Exercise task:
Pull out every line in the items below that contains the string "height", and copy each one. Letter case counts.

Records supplied:
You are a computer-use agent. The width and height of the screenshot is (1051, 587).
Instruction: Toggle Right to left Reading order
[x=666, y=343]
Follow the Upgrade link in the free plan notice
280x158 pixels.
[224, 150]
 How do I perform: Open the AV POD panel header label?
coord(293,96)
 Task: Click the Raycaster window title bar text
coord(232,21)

...

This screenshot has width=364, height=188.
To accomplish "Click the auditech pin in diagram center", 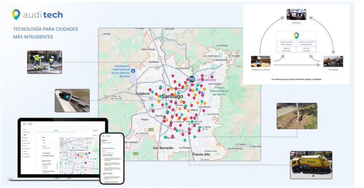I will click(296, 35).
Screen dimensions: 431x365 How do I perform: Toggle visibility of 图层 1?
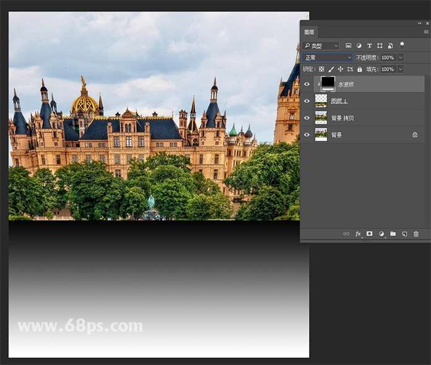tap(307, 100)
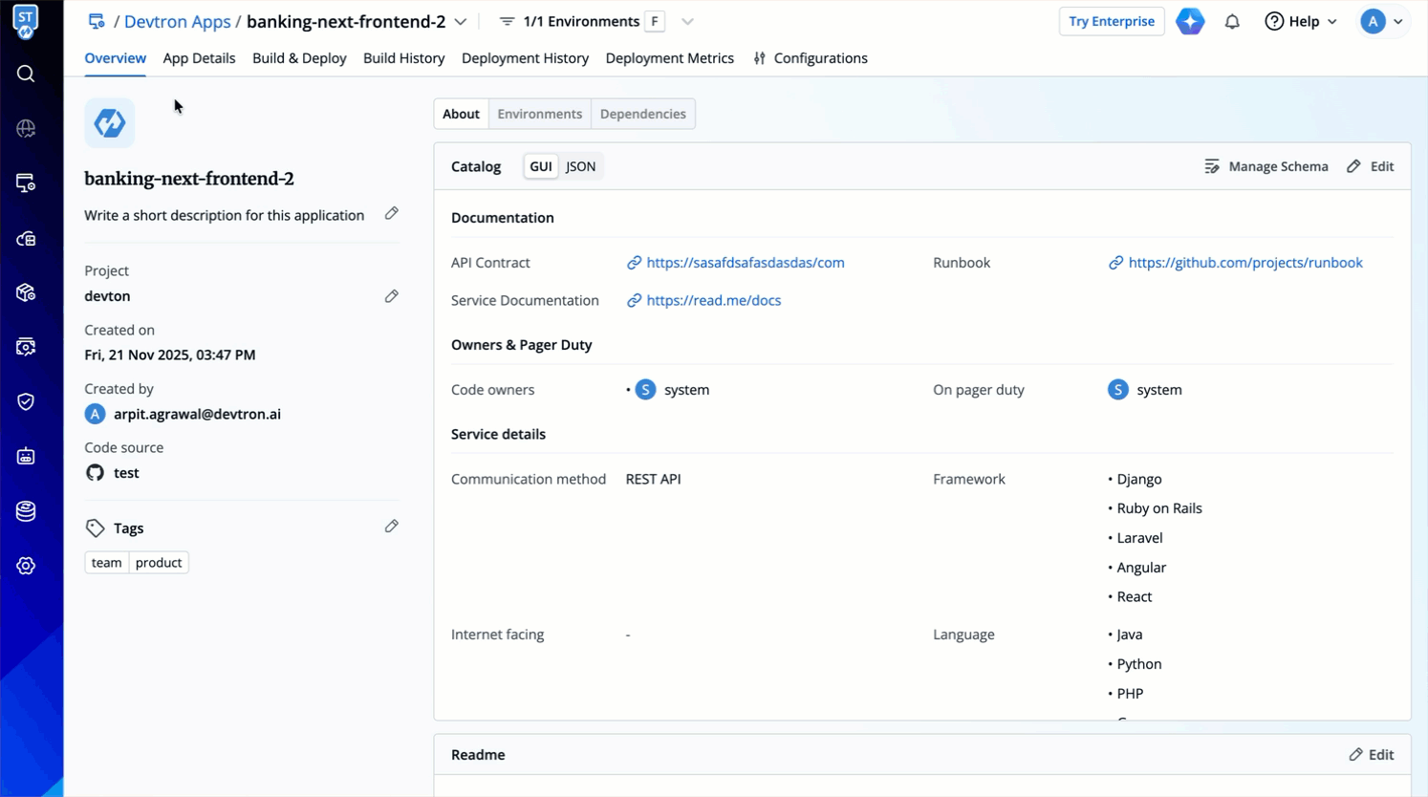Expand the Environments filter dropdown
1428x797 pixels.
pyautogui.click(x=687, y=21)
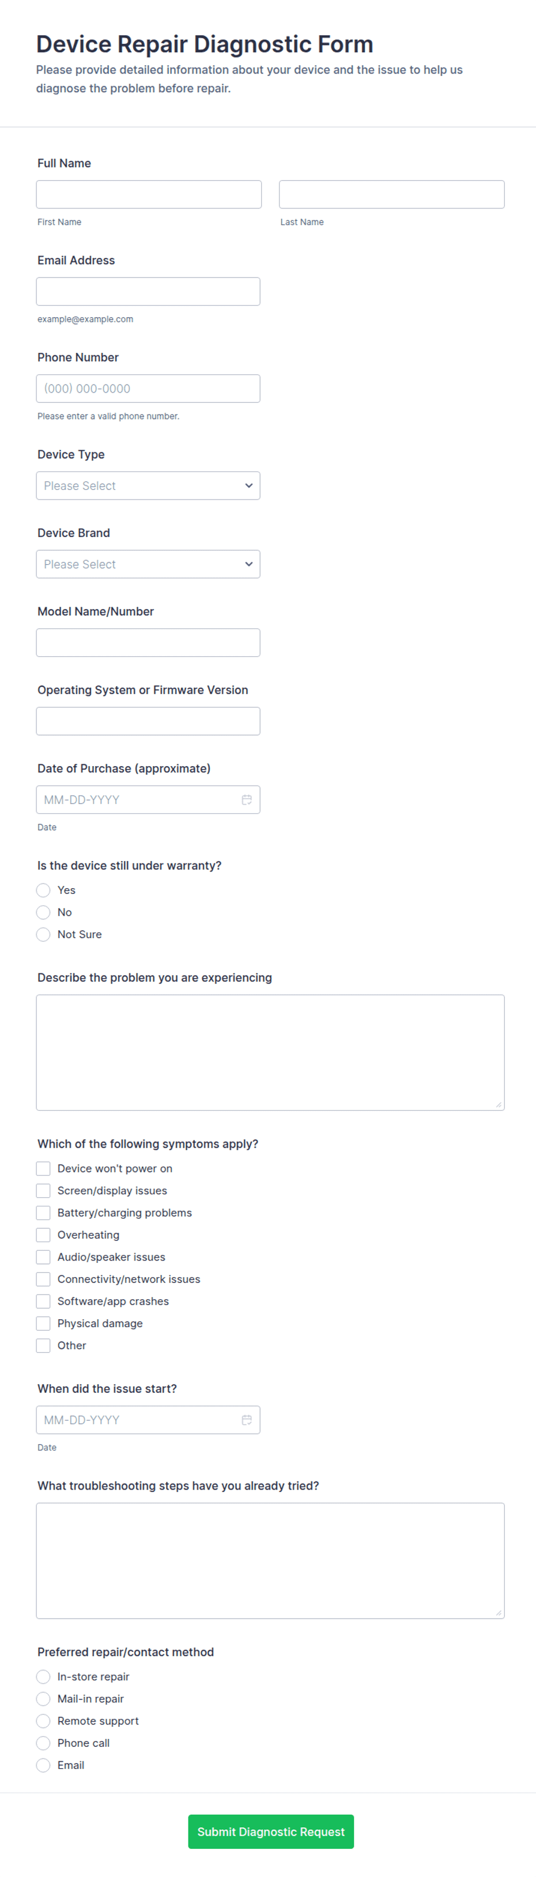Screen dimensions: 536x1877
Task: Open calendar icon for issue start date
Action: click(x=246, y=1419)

==

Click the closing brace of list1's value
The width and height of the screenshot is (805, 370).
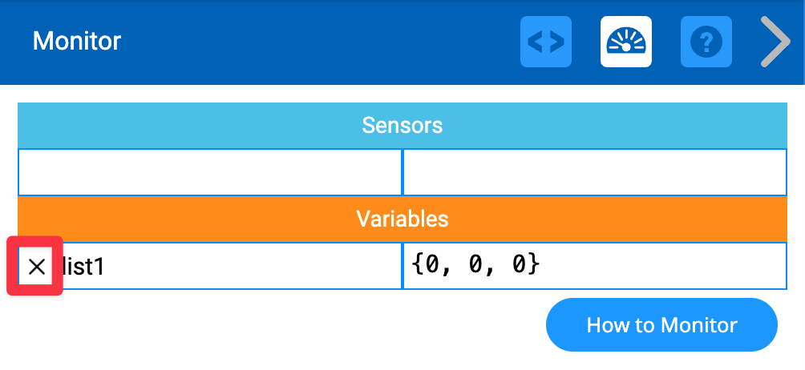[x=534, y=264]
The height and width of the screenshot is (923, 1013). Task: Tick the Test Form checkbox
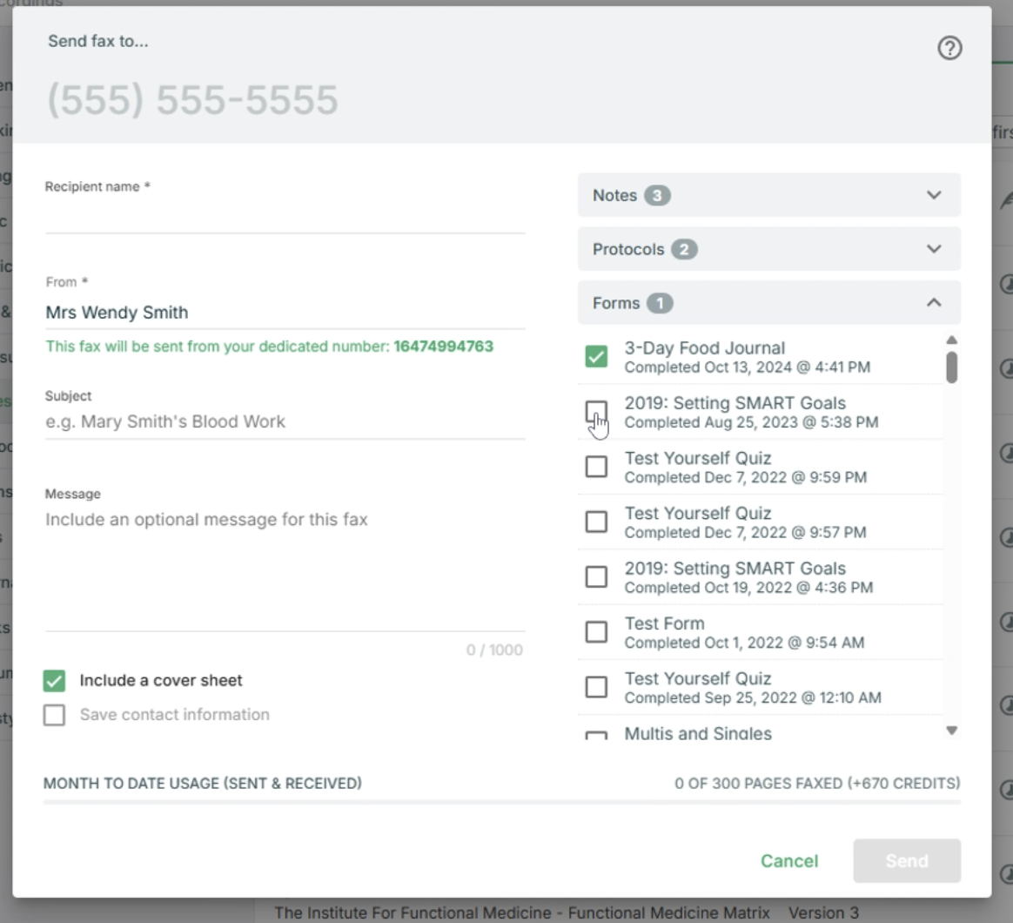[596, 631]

Written answer:
You are a computer-use agent. The width and height of the screenshot is (1051, 587).
This screenshot has width=364, height=188.
The width and height of the screenshot is (805, 370).
The height and width of the screenshot is (923, 1013). Task: Tick the Test Form checkbox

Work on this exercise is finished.